Ho ripescato dal mio archivio l’intervista che mi concesse per Sette, lo storico magazine del Corriere della Sera, in un solare pomeriggio di settembre del 2016 allorché, insieme alla sua eroina, illuminò il suo tenace aggressore.
Sulla targa posta all’ingresso della Cascina Brusada, nella campagna di Rivolta d’Adda, si legge “via Emiliano Mondonico” ma invano metterete questa via sul navigatore perché è solo il dono che tifosi della Fiorentina, rimasta sua squadra del cuore, gli regalarono alla fine della sua avventura di ‘mister’ dei viola. Il Mondo mi viene incontro nell’aia con la moglie Carla, la presenza dominante nella sua vita ieri e soprattutto oggi che le sue giornate sono senza pallone.

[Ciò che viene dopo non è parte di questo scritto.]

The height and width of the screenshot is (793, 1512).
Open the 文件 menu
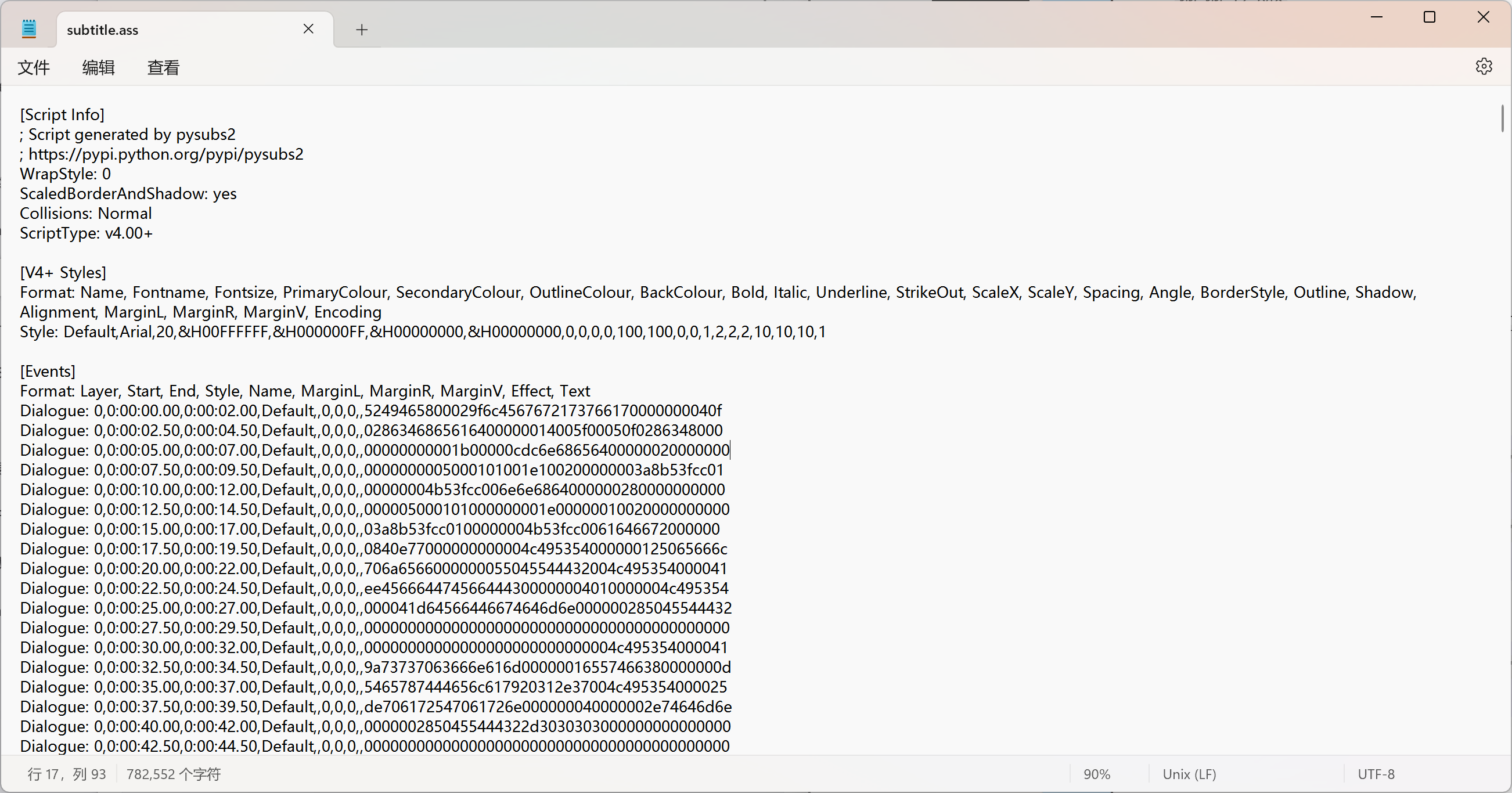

“Per la verità, Carla mi dà la ragione di vivere e governa me e la nostra casa e cascina anche da prima che mi allontanassi dagli stadi da professionista, nel 2011, per via del tumore all’addome che ha richiesto due interventi chirurgici e continui controlli. Ora che la ‘bestia’ sembra ricacciata dal ‘medico-cannoniere’ Alessandro Gronchi, nipote dell’ex capo dello Stato, ho immesso un po’ di pallone nella mia vita come opinionista televisivo e come allenatore no profit: sto allenando con soddisfazione una trentina di ragazzi problematici. Ho accettato la proposta di uno psichiatra, Giorgio Cerizza, convinto che, oltre ai farmaci, i ragazzi reagissero anche a livello corporeo: mi dice che l’allenamento calcistico fa effetto come dieci sedute di psicoterapia. E loro, gli atleti-pazienti, aspettano fiduciosi l’appuntamento con me”.
Come hai conosciuto Carla?
“Da quando eravamo ragazzini, lei faceva la quinta elementare e io la seconda media. Suo padre qui in paese vendeva zoccoli (siamo nel paesaggio agreste dell’Albero degli zoccoli di Ermanno Olmi) e io passavo qualche volta nel negozio per ammirarla. Poi sono andato in collegio, non l’ho rivista più fino a quando una sera alle giostre e poi in una cantina ristrutturata per feste, con la colonna sonora di Mogol e Battisti e dei Beatles e Rolling Stones, è scattata la scintilla dell’amore. Ci siamo sposati nel ’73, festa nell’osteria dello zio in riva all’Adda, e io che comincio a fare il pendolare come allenatore tra diverse squadre lombarde e di tutt’Italia, incluse Torino e Fiorentina. Lei, Carla, è stata così brava a rendermi presente nell’educazione delle nostre figlie e dello svolgersi della nostra vita nonostante io fossi spesso lontano e cercassi, portando tanti giocattoli, di compensare la mia assenza. Carla per me è stata una bitta, intorno alla quale in tutte le fasi della nostra vita ho attraccato la mia barca”.
Bella questa immagine di donna-porto…
“Sì, lei è una donna realista e coraggiosa, non si fa condizionare dalle emozioni, mi ha fatto sentire meno fragile durante la malattia. Mi creda, averla a fianco mi dà un motivo in più per pensare, per credere, per reagire, per vivere. Insomma, per essere felici”.